Shrimp contains a whole complex of vitamins. Among them: provitamin A, which is useful for vision, vitamin A – the source of skin youth, almost all B vitamins, useful for bones, nails and hair, vitamin D and E, protecting the circulatory system, and vitamin C – a guarantor of good immunity.
Crispy and appetizing, fried tails of shrimp are a great snack that will complement any feast.

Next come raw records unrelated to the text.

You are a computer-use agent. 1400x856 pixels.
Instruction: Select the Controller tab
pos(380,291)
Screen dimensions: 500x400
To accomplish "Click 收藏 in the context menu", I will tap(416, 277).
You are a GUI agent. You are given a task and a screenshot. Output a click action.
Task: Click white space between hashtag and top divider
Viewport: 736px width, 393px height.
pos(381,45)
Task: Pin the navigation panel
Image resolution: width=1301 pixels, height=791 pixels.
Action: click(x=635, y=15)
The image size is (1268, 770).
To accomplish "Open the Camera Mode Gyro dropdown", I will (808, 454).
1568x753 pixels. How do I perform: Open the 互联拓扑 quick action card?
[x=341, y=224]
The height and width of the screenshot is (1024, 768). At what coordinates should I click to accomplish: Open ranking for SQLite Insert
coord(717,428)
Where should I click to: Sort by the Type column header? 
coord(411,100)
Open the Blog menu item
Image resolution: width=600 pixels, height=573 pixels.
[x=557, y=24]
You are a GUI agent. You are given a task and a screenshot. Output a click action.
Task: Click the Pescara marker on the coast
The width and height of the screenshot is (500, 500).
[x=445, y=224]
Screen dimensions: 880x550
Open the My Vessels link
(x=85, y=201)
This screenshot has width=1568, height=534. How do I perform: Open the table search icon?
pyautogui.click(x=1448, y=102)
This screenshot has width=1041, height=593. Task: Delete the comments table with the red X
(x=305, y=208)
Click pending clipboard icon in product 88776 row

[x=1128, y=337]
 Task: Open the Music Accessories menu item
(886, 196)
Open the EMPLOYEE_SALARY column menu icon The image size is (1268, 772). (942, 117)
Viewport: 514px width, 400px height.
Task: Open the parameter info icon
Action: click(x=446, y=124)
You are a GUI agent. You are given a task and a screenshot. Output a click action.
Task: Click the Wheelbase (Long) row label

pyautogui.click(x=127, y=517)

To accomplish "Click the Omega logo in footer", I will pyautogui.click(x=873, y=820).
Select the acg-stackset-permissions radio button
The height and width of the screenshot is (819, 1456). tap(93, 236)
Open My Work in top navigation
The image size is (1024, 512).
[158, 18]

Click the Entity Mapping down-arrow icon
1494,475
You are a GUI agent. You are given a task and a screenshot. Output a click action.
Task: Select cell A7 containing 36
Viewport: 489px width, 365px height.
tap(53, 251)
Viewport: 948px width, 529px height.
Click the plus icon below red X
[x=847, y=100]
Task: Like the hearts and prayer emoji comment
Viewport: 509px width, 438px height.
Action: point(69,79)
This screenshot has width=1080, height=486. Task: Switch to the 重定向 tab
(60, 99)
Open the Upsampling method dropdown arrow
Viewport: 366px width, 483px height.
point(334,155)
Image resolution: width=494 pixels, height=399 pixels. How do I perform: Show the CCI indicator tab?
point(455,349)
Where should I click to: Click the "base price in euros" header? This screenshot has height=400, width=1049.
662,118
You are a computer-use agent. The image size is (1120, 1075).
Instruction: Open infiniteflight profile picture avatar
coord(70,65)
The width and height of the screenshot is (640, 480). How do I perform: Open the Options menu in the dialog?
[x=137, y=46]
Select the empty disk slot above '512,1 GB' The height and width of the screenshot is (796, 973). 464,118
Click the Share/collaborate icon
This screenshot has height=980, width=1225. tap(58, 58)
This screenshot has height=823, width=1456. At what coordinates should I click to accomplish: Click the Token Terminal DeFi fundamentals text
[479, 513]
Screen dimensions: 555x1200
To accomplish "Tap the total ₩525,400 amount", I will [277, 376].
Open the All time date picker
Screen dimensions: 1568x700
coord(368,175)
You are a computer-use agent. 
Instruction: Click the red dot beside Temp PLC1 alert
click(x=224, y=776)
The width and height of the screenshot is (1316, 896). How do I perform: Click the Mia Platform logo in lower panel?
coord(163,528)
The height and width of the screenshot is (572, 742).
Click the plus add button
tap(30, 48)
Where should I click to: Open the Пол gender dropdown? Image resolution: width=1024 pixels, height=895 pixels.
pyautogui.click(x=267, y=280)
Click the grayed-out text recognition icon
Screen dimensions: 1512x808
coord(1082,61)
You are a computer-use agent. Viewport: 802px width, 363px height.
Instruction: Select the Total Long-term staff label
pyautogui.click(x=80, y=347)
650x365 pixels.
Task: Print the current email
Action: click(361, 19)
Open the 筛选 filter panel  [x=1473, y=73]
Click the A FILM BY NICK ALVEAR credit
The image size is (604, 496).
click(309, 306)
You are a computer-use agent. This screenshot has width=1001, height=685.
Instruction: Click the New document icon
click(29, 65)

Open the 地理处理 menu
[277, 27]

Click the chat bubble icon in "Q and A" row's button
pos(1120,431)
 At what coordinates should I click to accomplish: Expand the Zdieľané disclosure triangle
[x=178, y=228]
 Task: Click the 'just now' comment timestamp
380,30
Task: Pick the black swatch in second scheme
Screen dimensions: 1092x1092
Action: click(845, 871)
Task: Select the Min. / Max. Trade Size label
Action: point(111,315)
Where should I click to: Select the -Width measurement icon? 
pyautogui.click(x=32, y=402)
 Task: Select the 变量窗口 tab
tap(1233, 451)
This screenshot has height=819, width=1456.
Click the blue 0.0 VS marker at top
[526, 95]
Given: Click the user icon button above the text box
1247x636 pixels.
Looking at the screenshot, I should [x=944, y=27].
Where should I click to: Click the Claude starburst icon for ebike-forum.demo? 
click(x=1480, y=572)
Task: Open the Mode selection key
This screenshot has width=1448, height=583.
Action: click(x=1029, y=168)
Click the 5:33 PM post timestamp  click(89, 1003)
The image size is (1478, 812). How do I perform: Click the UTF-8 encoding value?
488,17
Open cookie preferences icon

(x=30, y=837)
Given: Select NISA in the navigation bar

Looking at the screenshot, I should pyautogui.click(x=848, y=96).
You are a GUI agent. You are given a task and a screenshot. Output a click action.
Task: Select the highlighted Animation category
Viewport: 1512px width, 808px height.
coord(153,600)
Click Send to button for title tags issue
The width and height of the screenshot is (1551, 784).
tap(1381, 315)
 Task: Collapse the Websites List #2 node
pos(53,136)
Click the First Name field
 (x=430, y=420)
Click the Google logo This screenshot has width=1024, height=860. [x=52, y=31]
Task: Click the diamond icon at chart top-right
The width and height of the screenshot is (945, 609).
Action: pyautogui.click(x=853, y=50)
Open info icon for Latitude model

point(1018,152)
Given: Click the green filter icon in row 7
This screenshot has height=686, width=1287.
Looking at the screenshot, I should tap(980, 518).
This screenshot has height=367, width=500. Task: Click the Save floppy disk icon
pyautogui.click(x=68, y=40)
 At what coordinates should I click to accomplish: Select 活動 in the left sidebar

- 1 1⁄2 lbs shrimp, peeled & deveined
- 1 egg
- 4 tbsp. l. flour
- a pinch of salt
- pepper to taste
- 100 ml of water
- 150-200 ml of vegetable oil
Prawns in batter are prepared very simply and quickly, but before cooking they must be thawed, so get them from the freezer in advance. For frying, refined vegetable oil without odor is best suited, and all sorts of tomato sauces or on the basis of homemade mayonnaise are suitable for serving.
How to cook shrimps
Clear the defrozen shrimp from the head, legs and shell, leaving tight ponytails. In a deep bowl, whip the egg and salt, add water, add flour and pepper. Mix until uniform.
In a small pot or saucepan, heat up the vegetable oil, and when it starts to crackle, dip the tail of the shrimp into the dumpling bag holding it by the tail, and send it to fry for about a minute – until a confident golden crust. Put the shrimps in a plate with a paper towel.